▸ Qué debes hacer: Traduce al inglés la siguiente oración del texto sobre la deflación por deuda: «La liquidez creada por los bancos centrales nos ha conducido de nuevo a la complacencia.»

▸ Texto para revisar:
Tras el colapso de 2008, las autoridades hicieron todo lo que estuvo en su mano para evitar lo que en su día Irving Fisher denominó ‘debt-deflation’. Según este economista, existen dos factores que conducen a la depresión, “a saber, sobreendeudamiento y la deflación consecuente poco después… En definitiva, los grandes actores son las perturbaciones de la deuda y del nivel de precios”. De este modo, Fisher prosigue:

 

“La deflación causada por la deuda reacciona sobre la deuda. Cada dólar de deuda todavía no devuelto se convierte en un dólar mayor, y si el exceso de endeudamiento con el que empezamos era lo suficientemente grande, la liquidación de la deuda no puede seguir el ritmo de la caída de precios que provoca. En ese caso, la liquidación se vence a sí misma. A pesar de que disminuye la cantidad de dólares adeudados, no puede hacerlo tan rápido como el incremento en el valor de esos dólares adeudados.”

 

Por ello, la prescripción de Fisher para combatir este proceso se basa en lo siguiente:

“Es económicamente posible detener o prevenir una depresión, simplemente volviendo a inflar el nivel de precios hasta el nivel promedio en el que las deudas pendientes fueron contratadas por los deudores existentes y asumidas por los acreedores existentes... Me gustaría destacar... que las grandes depresiones son curables y prevenibles a través de reactivación y estabilización.”

 

Con esta receta en su hoja de ruta, los principales bancos centrales impusieron medidas para reducir la carga de los agentes endeudados. Este colectivo, beneficiándose de la nueva ‘ola inflacionista’ podría devolver esa deuda. Habiendo aprendido la lección, nunca más volverían a contraer elevadas sumas de endeudamiento… 

Sin embargo, la realidad parece bien distinta. Muchos de aquellos que en 2008 imploraban clemencia y el mea culpa asegurando que esto no volvería a pasar están volviendo por los mismos derroteros de los tiempos de ‘vino y rosas’ (sin duda, una versión actualizada de las súplicas de San Agustín de Hipona quién rezaba: “Señor, dame castidad y dominio de mí mismo, pero todavía no” ). La liquidez creada por los bancos centrales nos ha conducido de nuevo a la complacencia. Al contrario de lo que en principio podría pensarse, el endeudamiento total (público y privado) sobre PIB es mayor en 2013 que en 2008.

 

 

Por el lado privado, en EE.UU. los préstamos a empresas con calificación inferior al ‘grado de inversión’ han sido de $683B en 2013, superando el anterior record de 2008 en más de un 15%, siendo un 57% de estos de tipo ‘ covenant-lite’, es decir, con bajas o nulas cláusulas de protección para el tenedor de la deuda. Durante ese mismo periodo, los ‘dividend recaps’ es decir, emitir deuda para pagar dividendos a los accionistas, ha llegado a $63B y la emisión de ‘bonos basura’ o de grado especulativo ha sido de más del doble que en los años 2006 y 2007, pese a que las rentabilidades de estos instrumentos se encuentran bajo mínimos, como se puede apreciar en el siguiente gráfico.

 

Si los mercados se caracterizan - como en su día escribió Galbraith - por “la extrema brevedad de la memoria financiera” quizá también deberíamos preocuparnos por las extraordinarias ‘propiedades amnésicas’ de la actual situación de extrema liquidez.

▸ Extractos de registros:
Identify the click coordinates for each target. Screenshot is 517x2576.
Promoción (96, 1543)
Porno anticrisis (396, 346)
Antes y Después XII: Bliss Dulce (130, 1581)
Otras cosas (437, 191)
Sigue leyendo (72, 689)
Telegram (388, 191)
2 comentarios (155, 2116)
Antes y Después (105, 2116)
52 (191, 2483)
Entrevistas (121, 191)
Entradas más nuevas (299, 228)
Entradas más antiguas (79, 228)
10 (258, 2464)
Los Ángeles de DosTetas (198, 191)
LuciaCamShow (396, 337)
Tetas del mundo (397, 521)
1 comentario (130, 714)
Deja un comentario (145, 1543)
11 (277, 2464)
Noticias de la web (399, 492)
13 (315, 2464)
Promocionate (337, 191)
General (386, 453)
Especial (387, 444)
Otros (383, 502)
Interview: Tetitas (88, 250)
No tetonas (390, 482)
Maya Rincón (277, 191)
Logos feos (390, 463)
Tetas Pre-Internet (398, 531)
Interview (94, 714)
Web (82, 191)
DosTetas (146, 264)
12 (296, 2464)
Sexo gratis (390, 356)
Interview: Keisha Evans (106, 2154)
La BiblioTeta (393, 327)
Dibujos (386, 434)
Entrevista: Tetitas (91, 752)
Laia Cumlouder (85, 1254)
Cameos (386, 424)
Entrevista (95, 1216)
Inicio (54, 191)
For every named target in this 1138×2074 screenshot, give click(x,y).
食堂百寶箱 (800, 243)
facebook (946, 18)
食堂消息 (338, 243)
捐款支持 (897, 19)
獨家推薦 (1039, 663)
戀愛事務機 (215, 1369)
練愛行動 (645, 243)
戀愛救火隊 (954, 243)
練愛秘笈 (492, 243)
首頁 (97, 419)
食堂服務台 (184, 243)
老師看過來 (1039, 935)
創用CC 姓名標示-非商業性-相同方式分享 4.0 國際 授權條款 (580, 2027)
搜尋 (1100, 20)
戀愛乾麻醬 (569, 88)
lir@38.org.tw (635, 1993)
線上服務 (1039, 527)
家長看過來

▸ Respuesta: The liquidity created by the central banks has led us back into complacency.